To carry forward legacy behaviour of all users in the instance realm being able to do everything, run the following command in the authorization service container:

# Create the grant
bento_authz create grant \
  '{"iss": "ISSUER_HERE", "client": "WEB_CLIENT_ID_HERE"}' \
  '{"everything": true}' \
  'view:private_portal'

Where WEB_CLIENT_ID_HERE is the OAuth2 client the web portal uses, i.e., the value in the BENTOV2_AUTH_CLIENT_ID environment variable.
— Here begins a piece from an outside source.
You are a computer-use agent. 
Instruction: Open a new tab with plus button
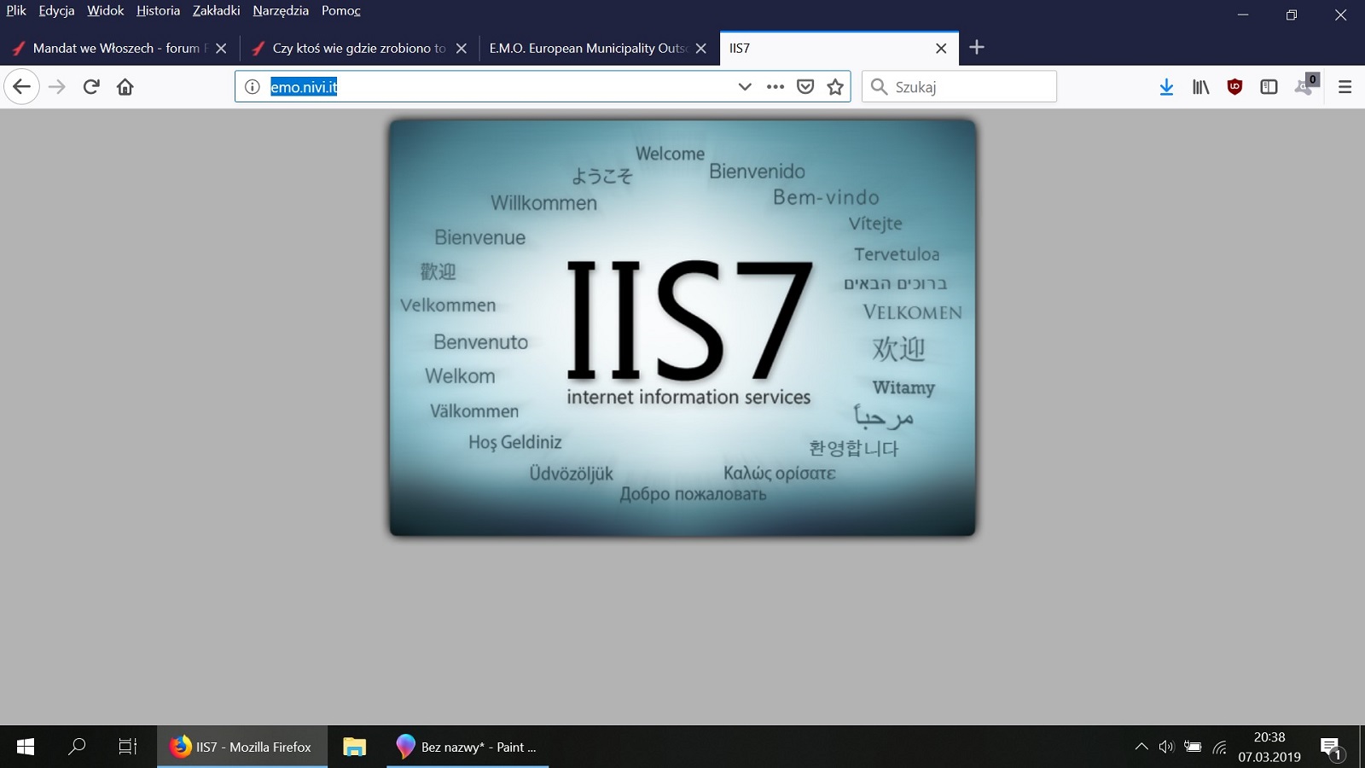977,48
On local instances, this is set to local_bentov2 by default.

7. Production only: set up translations for Bento-Public

Now that Bento Public has been initialized by either ./bentoctl.bash init-all or ./bentoctl.bash init-web public, adjust the default translation set as necessary:

// lib/public/translations/<en|fr>.json

{
  "Age": "Age",
  "Sex": "Sex",
  "Verbal consent date": "Verbal Consent Date",
  "Functional status": "Functional Status",
  "Lab Test Result": "Lab Test Results",
  "Experiment Types": "Experiment Types",
  "Demographics": "Demographics",
  "MALE": "MALE",
  "FEMALE": "FEMALE",
  "I have no problems in walking about": "I have no problems in walking about",
  "Results": "Results"
}


{
  "MALE": "HOMME",
  "FEMALE": "FEMME",
  "Age": "Âge",
  "Sex": "Sexe",
  "Demographics": "Démographie",
  "Verbal consent date": "Date de consentement verbal",
  "Functional status": "Statut fonctionnel",
  "Lab Test Result": "Résultats des tests de laboratoire",
  "Experiment Types": "Types d'expériences",
  "I have no problems in walking about": "Je n’ai aucun problème à marcher",
  "Results": "Résultats"
}

8. Start the cluster

./bentoctl.bash run all
# or
./bentoctl.bash run
# (these are synonymous)

to run all Bento services.

Stopping and cleaning the cluster

Run

./bentoctl.bash stop all

to shut down the whole cluster.

To remove the Docker containers, run the following:

./bentoctl.bash clean all

NOTE: application data does persist after cleaning (depending on data path, e.g., ./data/[auth, drs, katsu]/... directories)

9. Ingest reference material

To support genomic data and gene querying, a reference genome (FASTA) and GFF3 gene catalog must be ingested. Follow these steps:

  1. Download your reference genome and GFF3 gene catalog files from RefSeq or a similar database.
  2. Upload these files to your Bento instance's drop box.
  3. Have a Phenopackets JSON-style ontology term (from the NCBITaxon ontology) ready, e.g.:
    {"id": "NCBITaxon:9606", "label": "Homo sapiens"}
  4. Navigate to /data/manager/ingestion in the Bento private portal and ingest the reference FASTA and GFF3 into the reference service. This will take some time.

Set Up Gohan's Gene Catalogue (Legacy instructions)

To enable gene querying support in versions of Bento before v16, follow these steps to set up Gohan's gene catalogue:

  1. Access the Services Portal:

    • Navigate to the Services tab on the portal.
  2. Initiate Gohan Request:

    • Click the Make Request button for Gohan.
  3. Edit and Trigger Ingestion Endpoint:

    • Modify the endpoint to genes/ingestion/run.
    • Click Get to initiate Gohan's download and processing of the default GenCode .gtk files from the internet.
  4. Monitor the Ingestion Process:

    • Use the endpoint genes/ingestion/requests to track the progress of the ingestion process.
  5. Access the Gene Catalogue:

    • Once the ingestion process is complete, the gene catalogue will be available at genes/overview.